EXTRACT –
# HESU Cabs?



## Rtf417 (May 19, 2013)

Anyone know anything about this company in Poland??? Reputation, quality, soundwise?? Only info on the web is there website and a few video clips. They look interesting and probably on the high-end of things. Any input or feedback is greatly appreciated...


----------



## Rtf417 (May 20, 2013)

Anyone...Bueller??


----------



## Scattered Messiah (May 20, 2013)

VIK had his guitars at their booth during Musikmesse.
They were really cool and chilled guys, the stuff they had made a very good impression (looked clean, sounded good, seemed sturdy and thought through).


----------



## FrancescoFiligoi (May 20, 2013)

Absolutely high quality stuff, very recommended!


----------



## Rtf417 (May 20, 2013)

Awesome guys, thanks for the info. I'm in the process of ordering an Unloaded 2X12 Cab in White Tolex and Black Grill Cloth to compliment my Orange RK 100 MKII. HESU recommended to go the Unloaded Cab route as it would be much cheaper to ship here in the U.S. and speakers can be easily obtained and installed here. HESU said it would take about 4 weeks to arrive. My order is almost finalized and hope I made a good decision and hope it's worth the wait. Thanks again for the info fellas...


----------



## Rook (May 20, 2013)

Ooo this is interesting.

Well timed too.


Where's Fred when you need him, I know he's familiar with the company.

EDIT: 'compact' and V30's, pass.


----------



## ZeroTolerance (May 20, 2013)

I'm from Poland and I'd rather go for David Laboga cabinets... I think they are just better. But since you already made an order I guess we can just stop posting and wait for NCD.


----------



## Rtf417 (May 21, 2013)

EXERCISE TASK 1 –
Summarize the HESU cabinets thread in two sentences.
The thread and the listing have nothing to do with each other.

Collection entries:
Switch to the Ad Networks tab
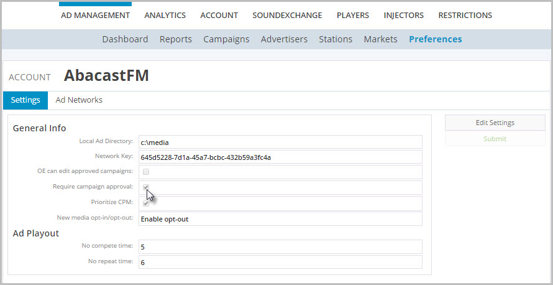The height and width of the screenshot is (285, 553). click(x=79, y=100)
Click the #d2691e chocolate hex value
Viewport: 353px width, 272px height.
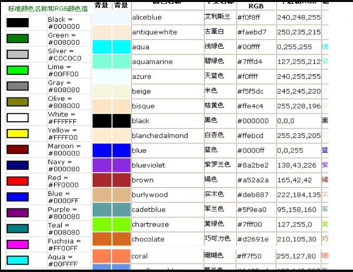(253, 239)
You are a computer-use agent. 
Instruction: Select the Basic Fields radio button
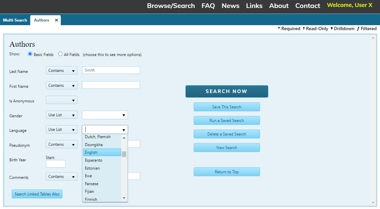[x=30, y=54]
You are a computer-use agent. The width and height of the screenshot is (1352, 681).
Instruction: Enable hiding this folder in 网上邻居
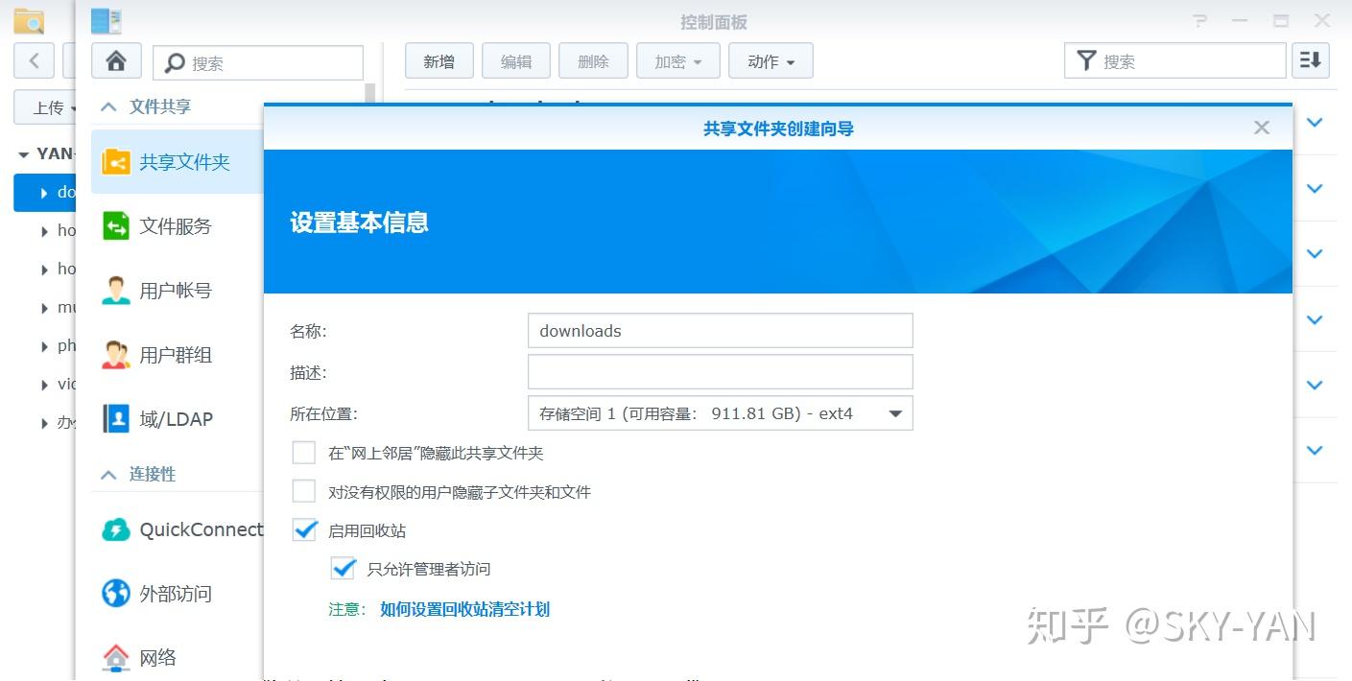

EXERCISE TASK 2 –
Copy the part of the listing that starts with the line containing "You are a computer-use agent. The" and runs through the end of the listing, leaving the picture out of your answer.

EXERCISE OUTPUT 1 –
A forum member asks about the reputation, quality and sound of HESU, a cabinet company in Poland, noting that the only information online is its website and a few video clips. Replies praise the company's gear as high quality, clean, good-sounding and sturdy, the original poster says they are ordering an unloaded 2X12 cab on HESU's advice, and a member from Poland says they would rather go for David Laboga cabinets.

EXERCISE OUTPUT 2 –
You are a computer-use agent. The width and height of the screenshot is (1352, 681).
Instruction: Enable hiding this folder in 网上邻居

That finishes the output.